What you need to do:
1 - In the DuckDB business intelligence guide, what total monthly cost does it give for a traditional BI stack for a mid-sized team?
2 - Extend the DuckDB business intelligence guide, picking up right after its final line.

Passage provided:
:::

DuckDB for Business Intelligence Without a Data Warehouse
DuckDB replaces a full data warehouse for most BI workloads. Here's how to build dashboards, reports, and analytics without Snowflake or BigQuery.
DuckDB for Business Intelligence Without a Data Warehouse
Most companies don't need Snowflake. They need fast answers to business questions, and DuckDB can provide them from a file on your laptop — no data warehouse, no monthly bill, no infrastructure team.
This guide shows you how to use DuckDB as your BI layer: connecting it to your data sources, building the queries that power dashboards, and serving results to visualization tools.
The Problem with Traditional BI Stacks#
The classic BI stack looks like this:
Source Systems → ETL Pipeline → Data Warehouse → BI Tool → Dashboards
Every component has a cost:
- Data warehouse (Snowflake/BigQuery): $300-3,000+/month
- ETL tool (Fivetran/dbt Cloud): $500-2,000+/month
- BI tool (Looker/Tableau): $1,500-6,000+/seat/year
- Total: $5,000-20,000+/month for a mid-sized team
For startups and small teams, this is prohibitive. And for most analytical workloads, it's also unnecessary.
The DuckDB BI Stack#
Source Systems → DuckDB → Dashboards
- DuckDB: Free (open source)
- Visualization: Grafana (free), Evidence (free), Metabase (free self-hosted), or custom HTML/JS
- ETL: SQL queries in DuckDB, scheduled with cron
- Total cost: $0 (beyond compute)
Connecting DuckDB to Your Data Sources#
CSV and Parquet Files#
-- Query CSV directly
SELECT * FROM read_csv_auto('sales_data.csv');
-- Query multiple Parquet files
SELECT * FROM read_parquet('s3://my-bucket/events/2026/*.parquet');
-- Create a view over a file
CREATE VIEW monthly_sales AS
SELECT
DATE_TRUNC('month', sale_date) AS month,
region,
SUM(amount) AS revenue
FROM read_csv_auto('sales_data.csv')

:::

Data:
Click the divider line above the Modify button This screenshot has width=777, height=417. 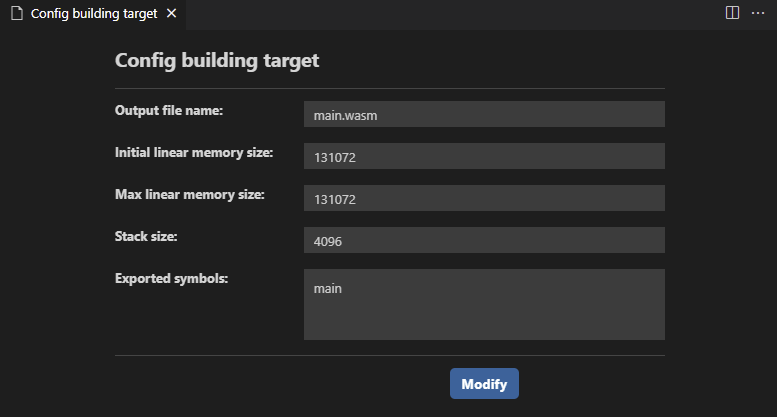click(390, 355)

:::

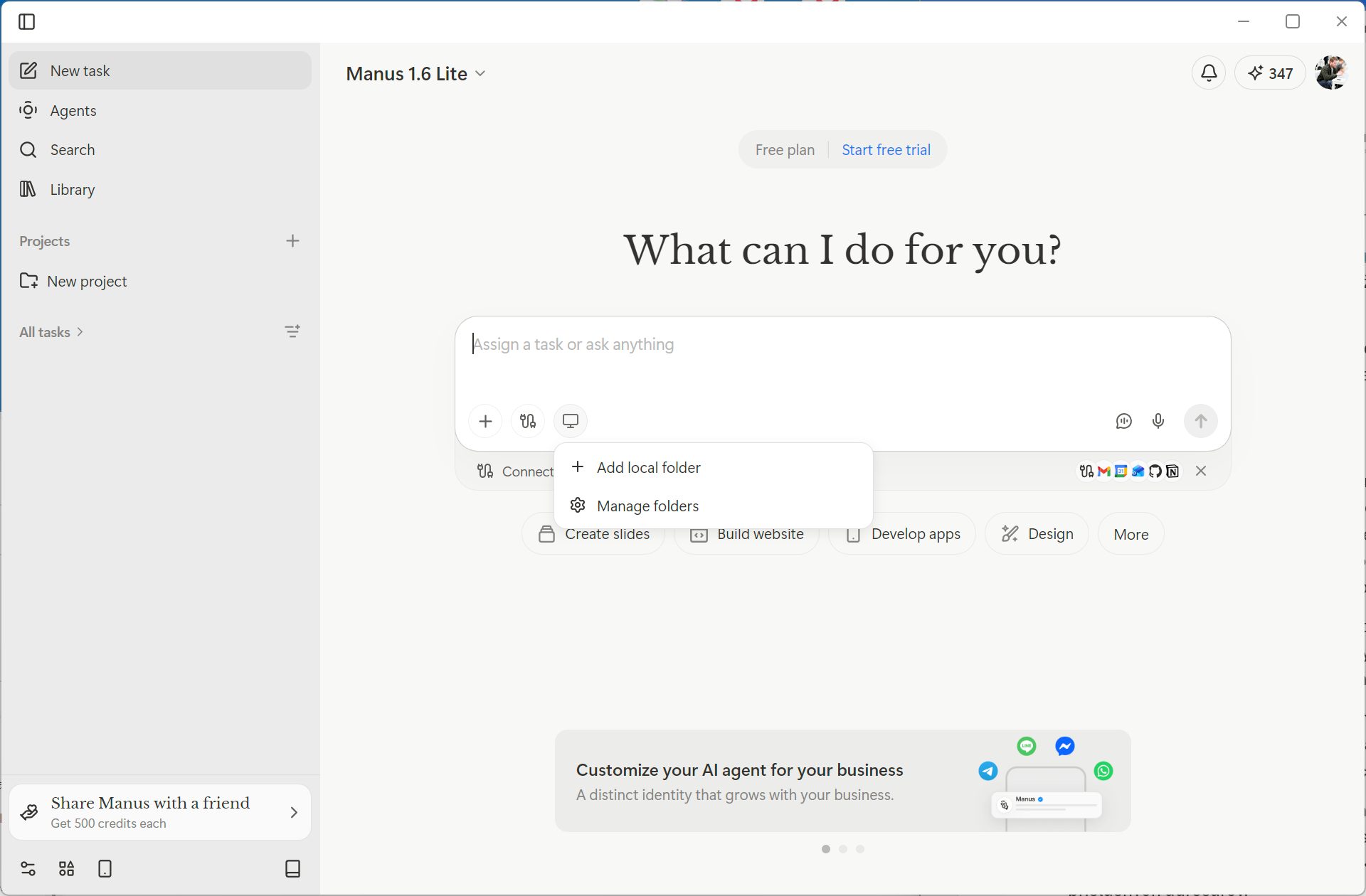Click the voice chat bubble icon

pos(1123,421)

:::

Final results:
1 - $5,000-20,000+ per month

2 -
GROUP BY month, region;PostgreSQL (Production Database)#
INSTALL postgres;
LOAD postgres;
ATTACH 'host=prod-db.internal dbname=app user=analytics' AS prod (TYPE POSTGRES);
-- Create a local cache table
CREATE TABLE customers_cache AS SELECT * FROM prod.customers;
-- Or query live (slower but always fresh)
SELECT * FROM prod.customers WHERE created_at > '2026-01-01';REST APIs via httpfs#
INSTALL httpfs;
LOAD httpfs;
-- Query a JSON API
SELECT * FROM read_json_auto('https://api.example.com/v1/metrics?period=monthly');Google Sheets (via CSV export URL)#
-- Google Sheets published as CSV
SELECT * FROM read_csv_auto(
'https://docs.google.com/spreadsheets/d/YOUR_ID/export?format=csv'
);Building a BI Schema#
Structure your DuckDB BI database with a simple star schema:
-- Fact table
CREATE TABLE fact_revenue (
date DATE,
product_id VARCHAR,
customer_id VARCHAR,
region VARCHAR,
amount DECIMAL(10,2),
units INTEGER
);
-- Dimension tables
CREATE TABLE dim_product (
product_id VARCHAR PRIMARY KEY,
name VARCHAR,
category VARCHAR,
unit_price DECIMAL(10,2)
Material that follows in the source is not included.